Given data:
++++

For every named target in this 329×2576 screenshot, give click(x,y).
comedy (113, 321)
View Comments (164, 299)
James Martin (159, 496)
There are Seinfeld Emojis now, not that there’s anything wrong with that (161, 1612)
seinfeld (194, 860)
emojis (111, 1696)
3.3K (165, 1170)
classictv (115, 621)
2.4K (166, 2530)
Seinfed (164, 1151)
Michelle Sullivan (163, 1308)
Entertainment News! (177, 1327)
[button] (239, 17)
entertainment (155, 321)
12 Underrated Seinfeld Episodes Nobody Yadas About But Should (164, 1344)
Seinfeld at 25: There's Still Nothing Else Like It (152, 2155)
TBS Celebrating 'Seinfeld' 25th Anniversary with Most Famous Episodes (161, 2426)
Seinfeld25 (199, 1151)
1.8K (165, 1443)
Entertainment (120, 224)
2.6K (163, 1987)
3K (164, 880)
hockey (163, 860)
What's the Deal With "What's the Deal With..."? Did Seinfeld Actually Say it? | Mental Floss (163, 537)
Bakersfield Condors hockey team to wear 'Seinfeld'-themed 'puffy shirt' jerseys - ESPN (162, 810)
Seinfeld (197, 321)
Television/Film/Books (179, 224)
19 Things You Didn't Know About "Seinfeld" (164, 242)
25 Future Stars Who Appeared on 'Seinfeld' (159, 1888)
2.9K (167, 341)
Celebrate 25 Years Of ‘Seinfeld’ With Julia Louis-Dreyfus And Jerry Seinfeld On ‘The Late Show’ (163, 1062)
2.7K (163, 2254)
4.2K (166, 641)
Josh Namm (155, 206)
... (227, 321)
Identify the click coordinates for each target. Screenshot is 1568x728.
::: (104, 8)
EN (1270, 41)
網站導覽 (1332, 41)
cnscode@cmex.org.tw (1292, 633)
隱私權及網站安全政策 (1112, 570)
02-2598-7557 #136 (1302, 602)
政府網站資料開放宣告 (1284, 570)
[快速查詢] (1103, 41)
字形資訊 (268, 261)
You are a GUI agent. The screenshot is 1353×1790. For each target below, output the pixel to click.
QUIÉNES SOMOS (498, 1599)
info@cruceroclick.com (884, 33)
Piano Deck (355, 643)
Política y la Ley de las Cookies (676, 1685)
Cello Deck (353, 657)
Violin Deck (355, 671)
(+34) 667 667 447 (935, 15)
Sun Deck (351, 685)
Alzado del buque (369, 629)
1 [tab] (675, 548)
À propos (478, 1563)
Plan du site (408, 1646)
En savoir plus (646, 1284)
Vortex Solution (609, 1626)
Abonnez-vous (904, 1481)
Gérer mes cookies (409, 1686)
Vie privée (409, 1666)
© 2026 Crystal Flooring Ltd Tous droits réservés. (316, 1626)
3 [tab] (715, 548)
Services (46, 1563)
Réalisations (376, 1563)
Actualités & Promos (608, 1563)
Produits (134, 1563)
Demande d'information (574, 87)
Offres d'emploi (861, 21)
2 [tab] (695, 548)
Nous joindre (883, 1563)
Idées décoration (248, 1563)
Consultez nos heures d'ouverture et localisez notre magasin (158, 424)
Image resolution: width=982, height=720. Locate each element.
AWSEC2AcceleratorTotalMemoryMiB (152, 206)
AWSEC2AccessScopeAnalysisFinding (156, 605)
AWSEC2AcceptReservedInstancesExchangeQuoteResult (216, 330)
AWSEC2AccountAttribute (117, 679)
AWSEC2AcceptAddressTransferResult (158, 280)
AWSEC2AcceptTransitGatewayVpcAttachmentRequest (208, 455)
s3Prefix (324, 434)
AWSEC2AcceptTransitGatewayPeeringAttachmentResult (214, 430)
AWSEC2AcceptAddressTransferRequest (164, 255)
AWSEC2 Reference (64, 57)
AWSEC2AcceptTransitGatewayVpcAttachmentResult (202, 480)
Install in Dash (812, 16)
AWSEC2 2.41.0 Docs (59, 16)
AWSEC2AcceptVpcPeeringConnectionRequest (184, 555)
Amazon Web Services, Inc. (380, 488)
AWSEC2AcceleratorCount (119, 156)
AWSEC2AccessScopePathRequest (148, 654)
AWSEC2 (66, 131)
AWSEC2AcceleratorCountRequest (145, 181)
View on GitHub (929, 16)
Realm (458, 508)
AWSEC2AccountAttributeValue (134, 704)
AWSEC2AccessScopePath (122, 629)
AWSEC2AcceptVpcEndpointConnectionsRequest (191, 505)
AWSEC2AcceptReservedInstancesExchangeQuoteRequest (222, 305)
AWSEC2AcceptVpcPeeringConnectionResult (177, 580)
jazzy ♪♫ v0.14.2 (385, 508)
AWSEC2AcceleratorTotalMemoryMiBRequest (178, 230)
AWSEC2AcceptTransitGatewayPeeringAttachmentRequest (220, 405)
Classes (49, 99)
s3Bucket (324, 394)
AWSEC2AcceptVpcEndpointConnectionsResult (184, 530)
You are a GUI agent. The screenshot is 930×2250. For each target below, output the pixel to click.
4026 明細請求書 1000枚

++++

Task prompt: Copy the part of the material that opens with the line containing "AWSEC2AcceptVpcPeeringConnectionResult (177, 580)" and runs to the end, changing "Classes" to "Categories" and leaving everything else unchanged.

Reply to the task:
AWSEC2AcceptVpcPeeringConnectionResult (177, 580)
jazzy ♪♫ v0.14.2 (385, 508)
AWSEC2AcceleratorTotalMemoryMiBRequest (178, 230)
AWSEC2AcceptTransitGatewayPeeringAttachmentRequest (220, 405)
Categories (49, 99)
s3Bucket (324, 394)
AWSEC2AcceptVpcEndpointConnectionsResult (184, 530)
You are a GUI agent. The screenshot is 930×2250. For each target below, output the pixel to click.
4026 明細請求書 1000枚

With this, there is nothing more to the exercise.